_FRAGMENTO MOSTRADO_:
▬▬▬▬▬▬▬▬▬▬

Sobre el punto de perspectiva afirma que puede ubicarse en cualquier parte del lienzo, pero que es aconsejable situarlo por debajo de la línea media. El punto de vista se convierte en foco, y así se acentúan los efectos de la visión periférica sobre la visión perspectiva. La visión perspectiva sería más adecuada al paisaje, mientras que la periférica está más relacionada con los modos perceptivos propios de la metrópoli, donde el grado de saturación visual es mucho mayor. En la visión periférica aparece una zona del campo de visión en los bordes de la imagen retiniana que la perspectiva no controla y que abomba y deforma los objetos como una lupa. La preeminencia de la visión periférica sobre la perspectiva supone una de las claves de la pintura metropolitana de Meidner. La visión periférica acentuada implica un grado muy alto de atención, de nerviosismo y sobre todo de alerta. Es el tipo de visión de una persona que se siente amenazada, perseguida, que ha de mantener una atención mucho mayor sobre su entorno inmediato que aquélla desinteresada e impasible del paseante en el bulevar. Se trata, además, de una visión espacializada, porque su campo no es plano, sino esférico. En resumen, la idea de visión periférica dominante, derivada de la experiencia en primera persona de la amenazante gran ciudad y su agresividad, da lugar a que la pintura se espacialice y abandone la planeidad (Fig. 5).

Fig. 5- Ludwig Meidner. Casa en esquina, 1913

Sobre la línea recta también establece Meidner un principio específico: se debe componer con líneas rectas y en ángulo, más que con líneas curvas y ondulantes. En el pasado, afirma, se creía que en la naturaleza no existía la línea recta, por eso se establecía una identidad entre la curva y lo natural, y la subsiguiente equivalencia entre la recta y lo artificial con lo moderno. Al aconsejar pintar exclusivamente con líneas rectas y angulosas, Meidner considera que esa geometría elemental tiene belleza en sí misma, y que además se trata de un tipo de belleza específicamente moderna, que llega a denominar la belleza del ingeniero. Se trata, obviamente, de un impulso hacia la abstracción que ya había avanzado el cubismo seis años antes.

▬▬▬▬▬▬▬▬▬▬

_TRABAJO REQUERIDO_: Extrae sin cambios, del fragmento sobre la pintura de Meidner, el pasaje que va de "Fig. 5- Ludwig" a "seis años antes.", ambos incluidos.

_CONTENIDO DEL LISTADO_:
▬▬▬▬▬▬▬▬▬▬

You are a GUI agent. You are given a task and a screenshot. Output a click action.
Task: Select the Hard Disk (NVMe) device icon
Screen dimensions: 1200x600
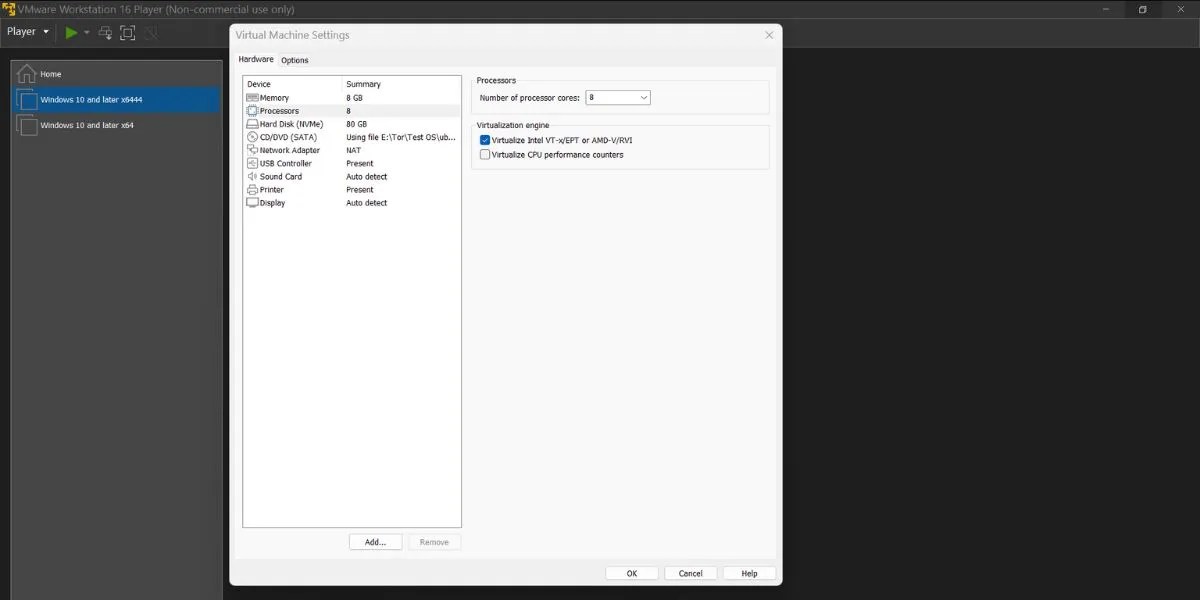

▬▬▬▬▬▬▬▬▬▬

_RESULTADO DEL EJERCICIO_:
Fig. 5- Ludwig Meidner. Casa en esquina, 1913

Sobre la línea recta también establece Meidner un principio específico: se debe componer con líneas rectas y en ángulo, más que con líneas curvas y ondulantes. En el pasado, afirma, se creía que en la naturaleza no existía la línea recta, por eso se establecía una identidad entre la curva y lo natural, y la subsiguiente equivalencia entre la recta y lo artificial con lo moderno. Al aconsejar pintar exclusivamente con líneas rectas y angulosas, Meidner considera que esa geometría elemental tiene belleza en sí misma, y que además se trata de un tipo de belleza específicamente moderna, que llega a denominar la belleza del ingeniero. Se trata, obviamente, de un impulso hacia la abstracción que ya había avanzado el cubismo seis años antes.